Problem ::
Report each line of the data that includes the word "will".

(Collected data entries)
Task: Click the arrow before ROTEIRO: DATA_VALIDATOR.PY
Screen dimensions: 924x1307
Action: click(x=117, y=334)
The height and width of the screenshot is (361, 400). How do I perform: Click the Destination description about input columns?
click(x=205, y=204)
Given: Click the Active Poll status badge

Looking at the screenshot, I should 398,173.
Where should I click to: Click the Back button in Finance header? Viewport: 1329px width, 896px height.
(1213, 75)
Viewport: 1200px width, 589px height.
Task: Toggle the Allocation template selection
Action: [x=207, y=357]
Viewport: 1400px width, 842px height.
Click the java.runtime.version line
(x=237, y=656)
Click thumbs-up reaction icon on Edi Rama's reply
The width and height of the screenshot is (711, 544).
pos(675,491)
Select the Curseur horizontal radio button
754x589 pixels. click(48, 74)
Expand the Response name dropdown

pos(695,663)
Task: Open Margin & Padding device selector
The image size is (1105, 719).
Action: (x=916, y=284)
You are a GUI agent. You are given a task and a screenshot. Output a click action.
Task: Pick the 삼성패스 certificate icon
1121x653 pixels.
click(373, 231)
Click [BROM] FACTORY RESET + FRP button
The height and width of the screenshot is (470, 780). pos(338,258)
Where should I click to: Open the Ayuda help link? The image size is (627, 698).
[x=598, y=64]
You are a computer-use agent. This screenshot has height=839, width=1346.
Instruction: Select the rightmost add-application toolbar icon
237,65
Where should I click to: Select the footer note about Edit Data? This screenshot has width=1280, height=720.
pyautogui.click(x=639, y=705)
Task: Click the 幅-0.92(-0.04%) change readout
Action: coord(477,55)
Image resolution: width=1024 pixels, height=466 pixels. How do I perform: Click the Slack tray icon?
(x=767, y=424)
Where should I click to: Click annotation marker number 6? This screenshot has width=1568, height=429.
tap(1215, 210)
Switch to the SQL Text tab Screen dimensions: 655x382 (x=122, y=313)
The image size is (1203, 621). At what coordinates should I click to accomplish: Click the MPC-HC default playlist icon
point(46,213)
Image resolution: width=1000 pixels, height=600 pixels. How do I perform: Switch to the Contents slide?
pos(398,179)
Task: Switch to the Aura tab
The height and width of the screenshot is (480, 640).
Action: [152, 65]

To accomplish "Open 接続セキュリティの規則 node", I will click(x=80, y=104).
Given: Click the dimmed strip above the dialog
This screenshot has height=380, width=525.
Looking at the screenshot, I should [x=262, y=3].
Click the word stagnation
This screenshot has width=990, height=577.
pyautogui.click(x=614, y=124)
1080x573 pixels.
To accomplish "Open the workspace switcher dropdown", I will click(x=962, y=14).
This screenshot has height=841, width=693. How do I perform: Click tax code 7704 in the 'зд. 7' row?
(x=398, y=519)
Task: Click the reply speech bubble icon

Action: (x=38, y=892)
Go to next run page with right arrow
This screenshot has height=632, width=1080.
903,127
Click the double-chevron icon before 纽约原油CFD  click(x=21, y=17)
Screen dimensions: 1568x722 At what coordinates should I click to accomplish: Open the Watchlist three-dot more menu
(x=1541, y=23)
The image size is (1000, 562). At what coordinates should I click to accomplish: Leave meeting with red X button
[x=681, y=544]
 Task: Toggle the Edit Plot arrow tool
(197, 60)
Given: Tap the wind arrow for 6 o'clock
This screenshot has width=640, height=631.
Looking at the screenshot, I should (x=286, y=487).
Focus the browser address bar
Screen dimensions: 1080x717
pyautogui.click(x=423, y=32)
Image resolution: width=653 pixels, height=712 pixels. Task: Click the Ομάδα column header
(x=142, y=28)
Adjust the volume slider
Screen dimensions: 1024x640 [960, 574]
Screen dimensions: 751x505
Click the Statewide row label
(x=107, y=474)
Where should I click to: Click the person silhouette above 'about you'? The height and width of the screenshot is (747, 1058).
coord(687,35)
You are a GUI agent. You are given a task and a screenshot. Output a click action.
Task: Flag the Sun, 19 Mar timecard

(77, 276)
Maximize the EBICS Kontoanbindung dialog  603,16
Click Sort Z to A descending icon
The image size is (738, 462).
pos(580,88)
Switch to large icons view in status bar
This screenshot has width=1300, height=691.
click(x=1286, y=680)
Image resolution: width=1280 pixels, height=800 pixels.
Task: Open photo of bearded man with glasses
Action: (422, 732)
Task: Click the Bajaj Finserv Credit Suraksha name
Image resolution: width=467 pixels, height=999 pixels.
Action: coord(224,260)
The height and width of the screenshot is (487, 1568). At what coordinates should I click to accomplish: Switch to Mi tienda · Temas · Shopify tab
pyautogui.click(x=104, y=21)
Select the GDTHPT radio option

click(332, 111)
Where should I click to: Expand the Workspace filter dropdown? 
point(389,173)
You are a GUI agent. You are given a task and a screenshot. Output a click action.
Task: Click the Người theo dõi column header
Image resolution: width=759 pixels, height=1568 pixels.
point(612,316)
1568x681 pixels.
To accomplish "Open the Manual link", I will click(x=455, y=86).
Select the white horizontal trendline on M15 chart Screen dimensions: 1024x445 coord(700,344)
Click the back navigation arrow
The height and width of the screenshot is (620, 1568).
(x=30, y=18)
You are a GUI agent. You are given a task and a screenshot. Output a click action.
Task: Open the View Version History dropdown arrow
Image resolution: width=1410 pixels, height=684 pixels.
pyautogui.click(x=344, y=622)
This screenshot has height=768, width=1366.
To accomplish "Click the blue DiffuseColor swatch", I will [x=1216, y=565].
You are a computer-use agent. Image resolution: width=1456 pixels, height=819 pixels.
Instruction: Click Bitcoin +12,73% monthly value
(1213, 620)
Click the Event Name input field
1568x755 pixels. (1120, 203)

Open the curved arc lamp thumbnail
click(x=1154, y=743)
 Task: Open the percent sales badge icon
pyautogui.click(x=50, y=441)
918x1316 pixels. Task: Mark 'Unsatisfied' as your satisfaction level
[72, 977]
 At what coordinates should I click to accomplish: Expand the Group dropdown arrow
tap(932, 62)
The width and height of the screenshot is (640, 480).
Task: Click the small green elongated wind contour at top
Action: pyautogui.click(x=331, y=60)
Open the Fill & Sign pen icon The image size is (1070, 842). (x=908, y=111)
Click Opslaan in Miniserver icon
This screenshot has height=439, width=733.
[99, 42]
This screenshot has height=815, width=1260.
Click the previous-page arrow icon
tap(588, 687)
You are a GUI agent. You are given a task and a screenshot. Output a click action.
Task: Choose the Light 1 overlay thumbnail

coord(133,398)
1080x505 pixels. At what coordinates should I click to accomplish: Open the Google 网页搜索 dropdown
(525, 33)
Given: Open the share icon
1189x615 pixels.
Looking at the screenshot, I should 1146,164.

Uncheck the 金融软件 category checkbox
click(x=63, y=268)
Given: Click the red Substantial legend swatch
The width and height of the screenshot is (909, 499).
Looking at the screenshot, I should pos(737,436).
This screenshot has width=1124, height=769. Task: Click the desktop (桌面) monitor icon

Task solution ::
To accomplish "Open 接続セキュリティの規則 node", I will click(x=80, y=104).
To accomplish "Open the workspace switcher dropdown", I will click(x=962, y=14).
To accomplish "Open the Manual link", I will click(x=455, y=86).
To accomplish "Click the blue DiffuseColor swatch", I will [x=1216, y=565].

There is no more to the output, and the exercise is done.